Simone Forti was born in Florence in 1935 but left Italy for the United States just three years later due to the race laws. She still lives and works in Los Angeles, where she has developed a new mode of expression, free from conventions and mainly focused on improvisation. “Self-defining as artist or movement artist, rather than being bound to the conventions and orthodoxies of ‘choreographer,’ Forti has moved freely and seamlessly between creative worlds, wildly mixing disciplines and in doing so, championing the primacy of body, or rather ‘thinking with the body,’ as a force for experimentation, play, and (re)invention,” continued McGregor.

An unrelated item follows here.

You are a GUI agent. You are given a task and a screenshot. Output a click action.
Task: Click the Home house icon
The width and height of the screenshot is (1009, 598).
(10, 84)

She took her first steps in dance in the second half of the 1950s, when she took part in Anna Halprin’s Dancers’ Workshop in San Francisco. She later worked with Robert Dunn, who introduced her to the work of John Cage at the Merce Cunningham studio in New York. (Cunningham also won a Golden Lion Award for Lifetime Achievement in 1995.) It was also here that in 1960 she debuted as a choreographer of two dances in the form of happenings (See-Saw and Rollers). This was followed in 1961 by Five Dance Constructions and Some Other Things, during an evening in Yoko Ono’s loft. This performance combined movement and structures for the first time, using everyday actions such as running, climbing, and standing in ropes. After a few years in Europe, in the ’80s and ’90s Forti developed an improvisation practice based on the relationship between words and movement (now known as logo-motion) and News Animations, which involves speech and movement on political issues. Forti is a complete artist who has not only worked in dance but has also been involved in drawing, film and video, photography, and installation art, as well as writing. And her works have been displayed at major museums around the world. A retrospective of the Italo-American artist is taking place until April 2 at the Museum of Contemporary Art in Los Angeles

“Her nature-based improvisatory dance techniques, first transmitted by Anna Halprin, are taught to eager students desperate to connect to their own essential dance power, a power that recognizably sits at the heart of Forti’s daring dancing,” continued McGregor. “The conceptual strength of Forti’s 60-year trajectory, its rigor of idea and simplicity of execution, its sly wit, and its unending curiosity all cement Forti’s legacy as a true arts genius, constantly surprising the imagination and invigorating us, the public, to see again, to reach back into the (Forti) past and move forward into the (Forti) future. A legacy unrivaled, and how grateful we are.”

>>> Discover the 2022 Biennale Arte awards.


 

A Silver Lion to the TAO Dance Theater

TAO Dance Theater Courtesy of TAO Dance Theater

Established in 2008 in Beijing, TAO Dance Theater is still led by two of its founders, Tao Ye and Duan Ni. The first Chinese contemporary dance company invited to the Lincoln Center Art Festival in New York, this year it will be at the Biennale Danza 2023 on July 28th and 29th with three new works in their European premiere performance at the Teatro Malibran, three choreographic works that continue the sequence of the Numerical Series that launched them on the international scene, titled 11, 13, 14.  

“Forsaking narrative, message, and elaborate stage design in their work,” writes Wayne McGregor, “Tao Ye and Duan Ni have built a unique and evolutionary dance genre that has enraptured with a mesmeric, minimalist force. Their company, TAO Dance Theater, founded in 2008, has committed to a stripped-back, ‘pure dance’ aesthetic, eliminating any categorization of movement and, by extension, of themselves. The body is presented as an element to be perceived for its optical allure – devoid of representation, narrative, or context, simply existing as an object alone. This is only ever amplified by the use of light and sound design, allowing viewers to be confronted and often challenged by the rigorous body focused techniques, vocabulary, and forms.

“TAO Dance Theater is therefore a company with a vision, mission, and purpose. Like the great dance makers of the past, they understand the very nature of body as a ‘microcosm of the universe’ and have found their special territory to explore and expand. Their deep dive here, in this unfamiliar territory, is ingenious, significant, and edifying, as we are simultaneously embraced and provoked by their brilliance.”